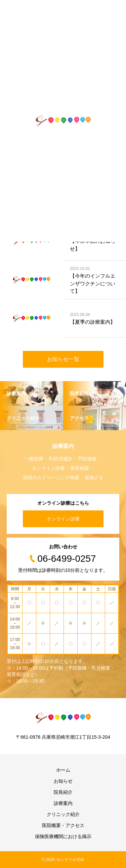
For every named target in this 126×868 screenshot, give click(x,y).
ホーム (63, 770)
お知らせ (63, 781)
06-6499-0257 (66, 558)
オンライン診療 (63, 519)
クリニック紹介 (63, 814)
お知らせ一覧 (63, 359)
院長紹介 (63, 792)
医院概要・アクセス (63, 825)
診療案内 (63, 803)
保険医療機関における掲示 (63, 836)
☆ ☆ ☆ ☆
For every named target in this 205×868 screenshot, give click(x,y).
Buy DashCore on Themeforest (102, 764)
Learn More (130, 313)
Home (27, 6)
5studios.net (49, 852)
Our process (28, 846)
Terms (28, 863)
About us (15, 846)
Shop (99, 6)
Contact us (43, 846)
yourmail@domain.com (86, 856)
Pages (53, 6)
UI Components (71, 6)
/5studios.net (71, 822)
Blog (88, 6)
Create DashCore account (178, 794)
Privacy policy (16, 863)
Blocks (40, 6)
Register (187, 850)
☆ ☆ ☆ ☆
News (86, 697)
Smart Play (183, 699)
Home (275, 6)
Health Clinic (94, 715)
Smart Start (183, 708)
☆ ☆ ☆ ☆
### Directions
Write out the entries again without any change, starting with the line that contains "For every named target in this 205×868" and going on through the line that contains "Create DashCore account (178, 794)", both of those lines included.

### Right answer
For every named target in this 205×868 screenshot, give click(x,y).
Buy DashCore on Themeforest (102, 764)
Learn More (130, 313)
Home (27, 6)
5studios.net (49, 852)
Our process (28, 846)
Terms (28, 863)
About us (15, 846)
Shop (99, 6)
Contact us (43, 846)
yourmail@domain.com (86, 856)
Pages (53, 6)
UI Components (71, 6)
/5studios.net (71, 822)
Blog (88, 6)
Create DashCore account (178, 794)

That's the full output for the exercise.